I wince because no doubt Clara will mention to Slade the fact she didn’t have this information. The last thing I want to do is cause problems between them. Still, their relationship is not my business and I am not getting between a brother and his old lady. I’ve got more sense than that.
So, I change the subject.
“Do you know why that man is trying to kill Dean?”
Clara shifts her shoulders but looks down into her coffee mug as if it holds the secrets of the universe.
My eyes narrow. “You know,” I accuse.
She rolls her eyes, then leans forward conspiratorially. “Okay, so I know and I’m going to share that with you, but you tell anyone I told you, I’ll deny it.”
“I know how to keep my mouth shut.”
And I do. Unlike Clara, I’ve lived in this world my entire life. I know the rules.
She considers me as she leans back in her chair, cradling her coffee mug in her hands. “Wilson—that piece of shit who shot at you—is pissed off because Dean hid his wife.”
Her words don’t penetrate for a moment, but when they do I can hardly believe what she’s saying. “Dean did what?”
Clara waves a nonchalant hand in the air, the other clutching her mug. “It’s not as bad as it sounds.”
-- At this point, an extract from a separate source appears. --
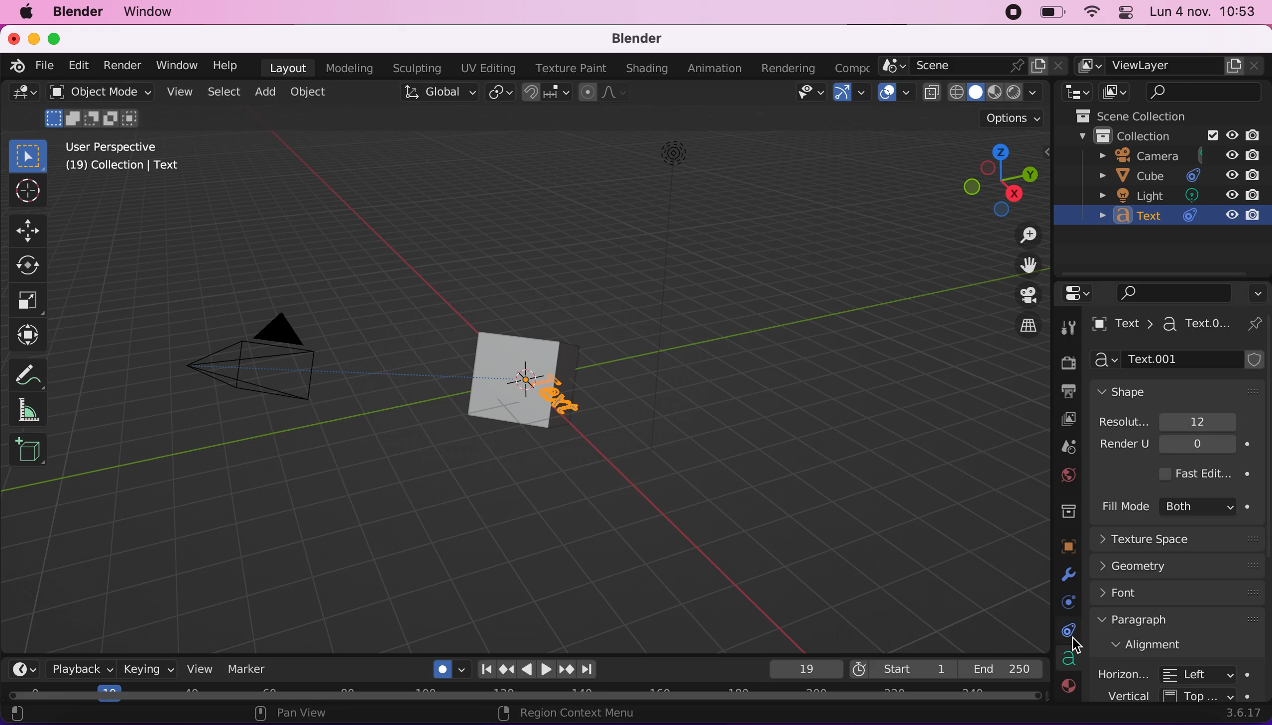 The height and width of the screenshot is (725, 1272). What do you see at coordinates (1207, 473) in the screenshot?
I see `fast edit` at bounding box center [1207, 473].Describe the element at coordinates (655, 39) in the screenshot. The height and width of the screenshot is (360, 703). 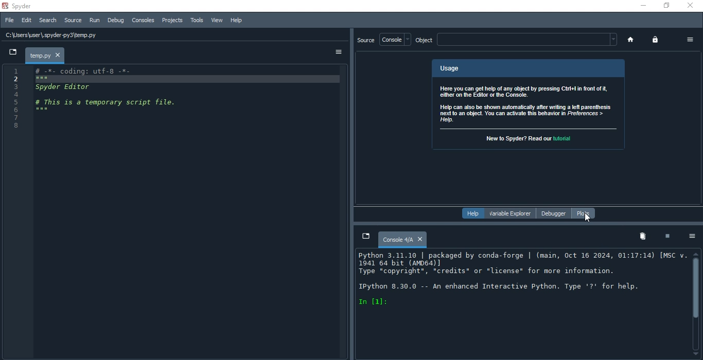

“It sounds pretty bad, Clara.” It sounds worse than bad. Dean hid somebody’s wife? What does that mean? Is that what the kids are calling affairs these days?
No, I don’t believe Dean would have an affair with a married woman. He’s not that kind of man.
At least I didn’t think he was.
But I’ve also been out of the loop for a long time. Maybe I just don’t know Dean as well as I think I do.
“I’m afraid I’m explaining this rather badly.” Clara sucks on the inside of her cheek for a second, collecting her thoughts. Then, she says, “Wilson is a nasty piece of work.”
“I already figured that out,” I tell her. “The homicidal tendencies were a pretty big clue.”
She chews on her bottom lip before saying, “He is showing an unusually high level of sociopathy lately,” she mutters. “And that’s saying something because the man is a certified maniac.”
“So, how did Dean get involved?” I ask before she goes off on a tangent. She shakes herself, refocusing her attention on me.
“Because Simon Wilson has a temper—one he likes to take out on his wife.”
My stomach drops as her pointed words settle unpleasantly in my gut.
“He hits her?”
“Oh, he didn’t hit her, honey, he kicked the living daylights out of her every single day of their marriage. At least he did until she got herself free of him. It took tremendous courage, but she did it. She moved away and tried to make a new start in Kingsley. That new start put her right across the street from Dean.
Clara sits forward, sliding her mug onto the table and lacing her fingers together. “Olivia covered her tracks well, but Wilson found her. Dean brought her to the hospital. I was on shift that afternoon, so I saw what that bastard did to her—not that she didn’t give back as good as she got, but she was no match for a grown man.”
My heart clenches. I’m sure she sees a lot of cases like this because Clara works in Kingsley’s accident and emergency department as a nurse.
“Dean was out of his mind,” she continues. “I’ve never seen him like that.”
“What happened to Olivia?” I can’t help but ask the fate of this brave woman I’ve never met. Listening to her plight makes me feel sick to my stomach. She must have been so scared and felt so alone.